There are some explanations also about the Bermuda triangle-
Compass variations- Compass problems are one of the cited phrases in many Triangle incidents. While some have theorized that unusual local magnetic anomalies may exist in the area, such anomalies have not been found.
Gulf Stream- The Gulf Stream is a major surface current, primarily driven by thermohaline circulation that originates in the Gulf of Mexico and then flows through the Straits of Florida into the North Atlantic. In essence, it is a river within an ocean, and, like a river, it can and does carry floating objects. It has a maximum surface velocity of about 2 m/s (6.6 ft/s). A small plane making a water landing or a boat having engine trouble can be carried away from its reported position by the current.
Human error- One of the most cited explanations in official inquiries as to the loss of any aircraft or vessel is human error.
Violent weather- Hurricanes are powerful storms that form in tropical waters and have historically cost thousands of lives and caused billions of dollars in damage. The sinking of Francisco de Bobadilla’s Spanish fleet in 1502 was the first recorded instance of a destructive hurricane. These storms have in the past caused a number of incidents related to the Triangle.
A National Hurricane Center satellite specialist, James Lushine, stated “during very unstable weather conditions the downburst of cold air from aloft can hit the surface like a bomb, exploding outward like a giant squall line of wind and water.”
Methane hydrates- An explanation for some of the disappearances has focused on the presence of large fields of methane hydrates (a form of natural gas) on the continental shelves. Laboratory experiments carried out in Australia have proven that bubbles can, indeed, sink a scale model ship by decreasing the density of the water.

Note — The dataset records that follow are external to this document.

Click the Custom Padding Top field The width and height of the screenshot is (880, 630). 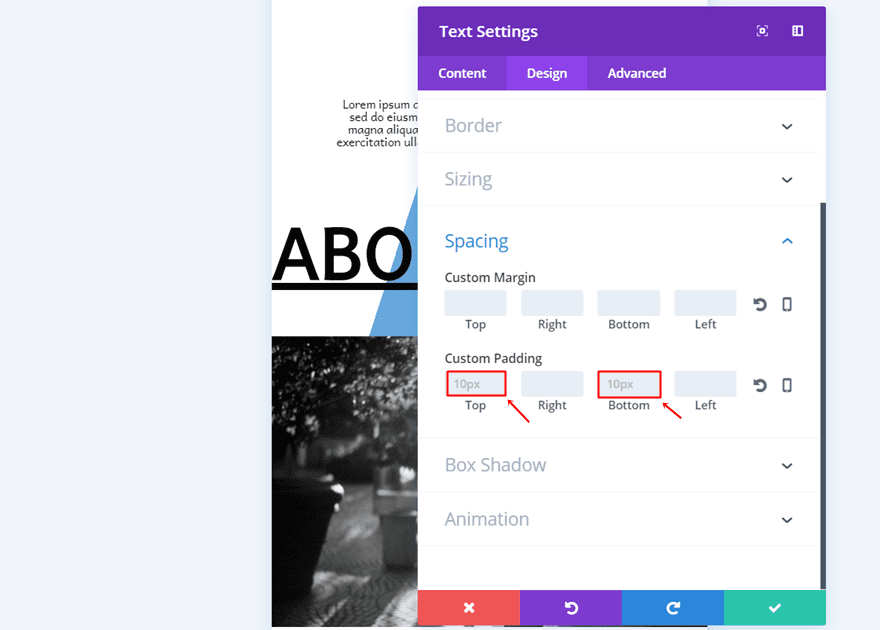476,384
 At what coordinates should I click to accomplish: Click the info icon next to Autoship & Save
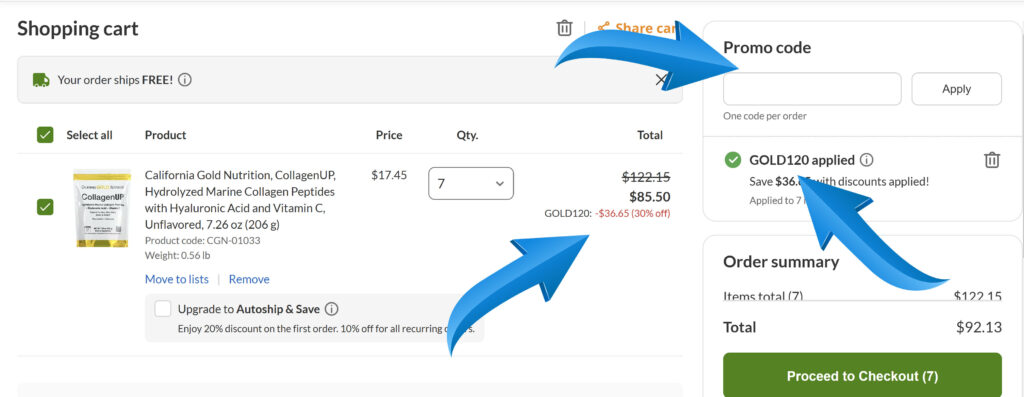pyautogui.click(x=332, y=309)
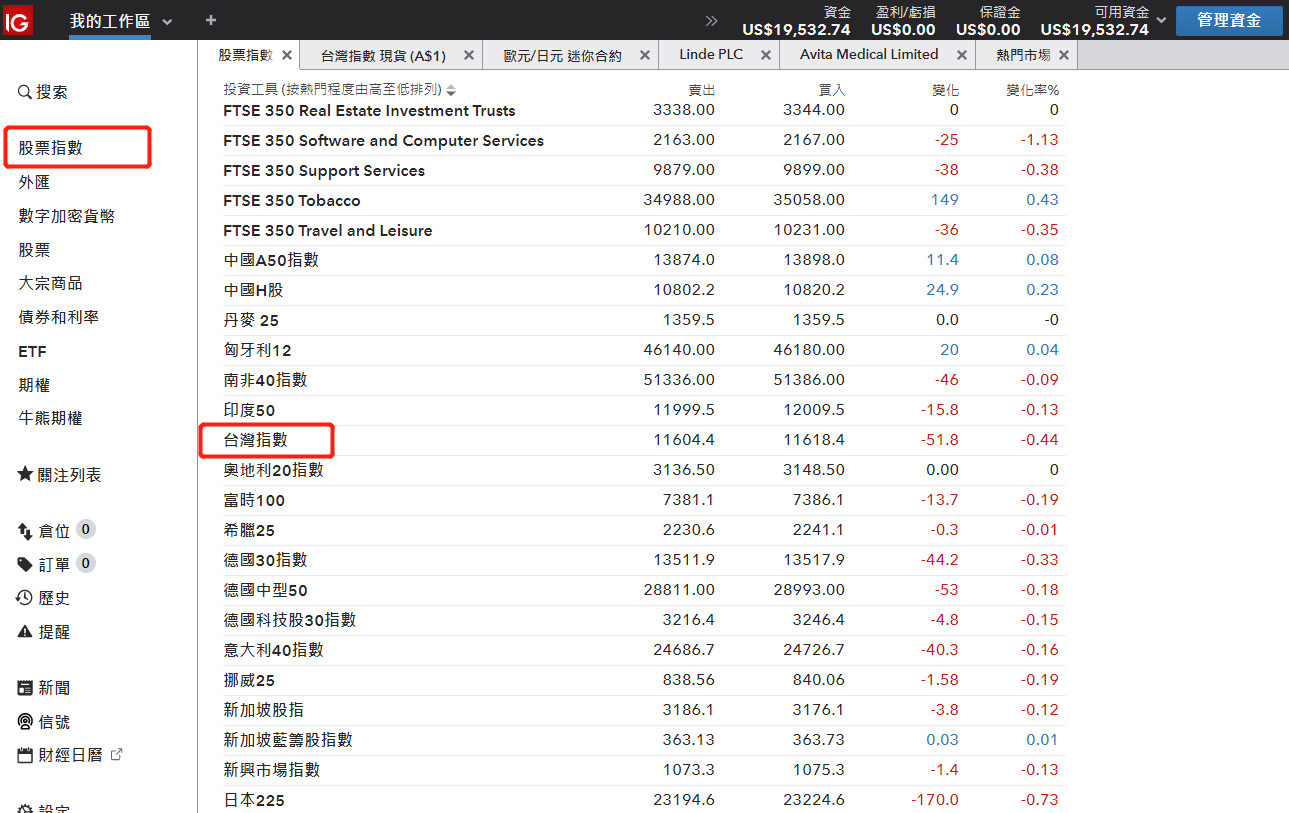Open the 信號 trading signals panel
Screen dimensions: 1289x813
click(x=45, y=721)
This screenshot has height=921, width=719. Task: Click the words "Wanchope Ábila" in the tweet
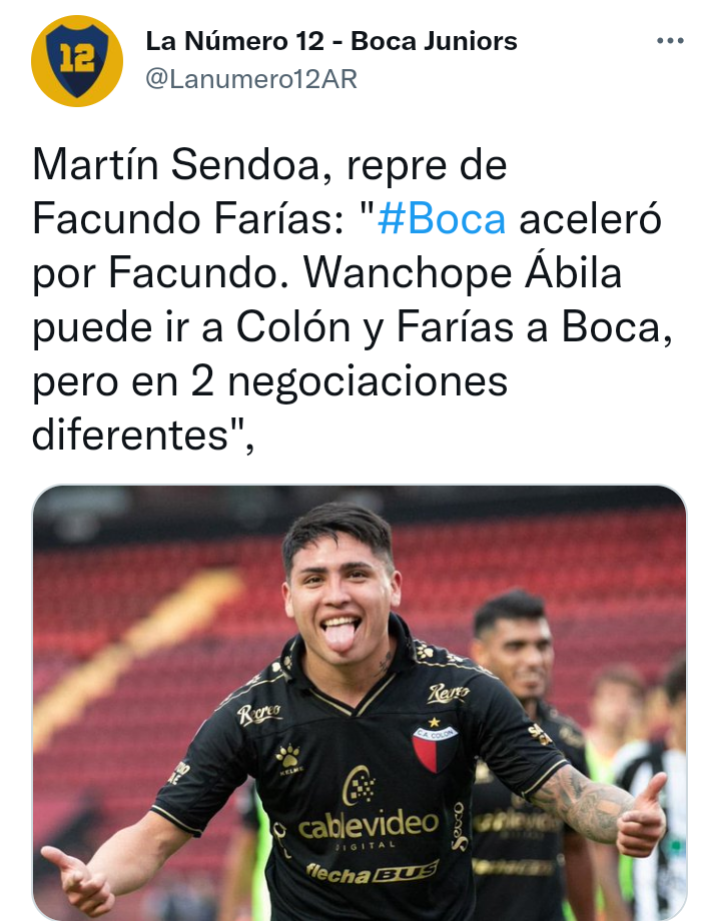pyautogui.click(x=462, y=274)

However, according to the USGS, no large releases of gas hydrates are believed to have occurred in the Bermuda Triangle for the past 15,000 years.
HERE ARE SOME INCIDENTS –
• Flight 19 was a training flight of five TBM Avenger torpedo bombers that disappeared on December 5, 1945, while over the Atlantic. The squadron’s flight plan was scheduled to take them due east from Fort Lauderdale for 141 mi (227 km), north for 73 mi (117 km), and then back over a final 140-mile (230-kilometre) leg to complete the exercise. The flight never returned to base. The disappearance was attributed by Navy investigators to navigational error leading to the aircraft running out of fuel.
One of the search and rescue aircraft deployed to look for them, a PBM Mariner with a 13-man crew, also disappeared. A tanker off the coast of Florida reported seeing an explosion and observing a widespread oil slick when fruitlessly searching for survivors. The weather was becoming stormy by the end of the incident. According to contemporaneous sources the Mariner had a history of explosions due to vapor leaks when heavily loaded with fuel, as it might have been for a potentially long search-and-rescue operation.
• G-AHNP Star Tiger disappeared on January 30, 1948, on a flight from the Azores to Bermuda; G-AGRE Star Ariel disappeared on January 17, 1949, on a flight from Bermuda to Kingston, Jamaica. Both were Avro Tudor IV passenger aircraft operated by British South American Airways. Both planes were operating at the very limits of their range and the slightest error or fault in the equipment could keep them from reaching the small island.
• On December 28, 1948, a Douglas DC-3 aircraft, disappeared while on a flight from San Juan, Puerto Rico, to Miami. No trace of the aircraft, or the 32 people on board, was ever found. A Civil Aeronautics Board investigation found there was insufficient information available on which to determine probable cause of the disappearance.
• Connemara IV a yacht was found adrift in the Atlantic south of Bermuda on September 26, 1955; it is usually stated in the stories (Berlitz, Winer) that the crew vanished while the yacht survived being at sea during three hurricanes.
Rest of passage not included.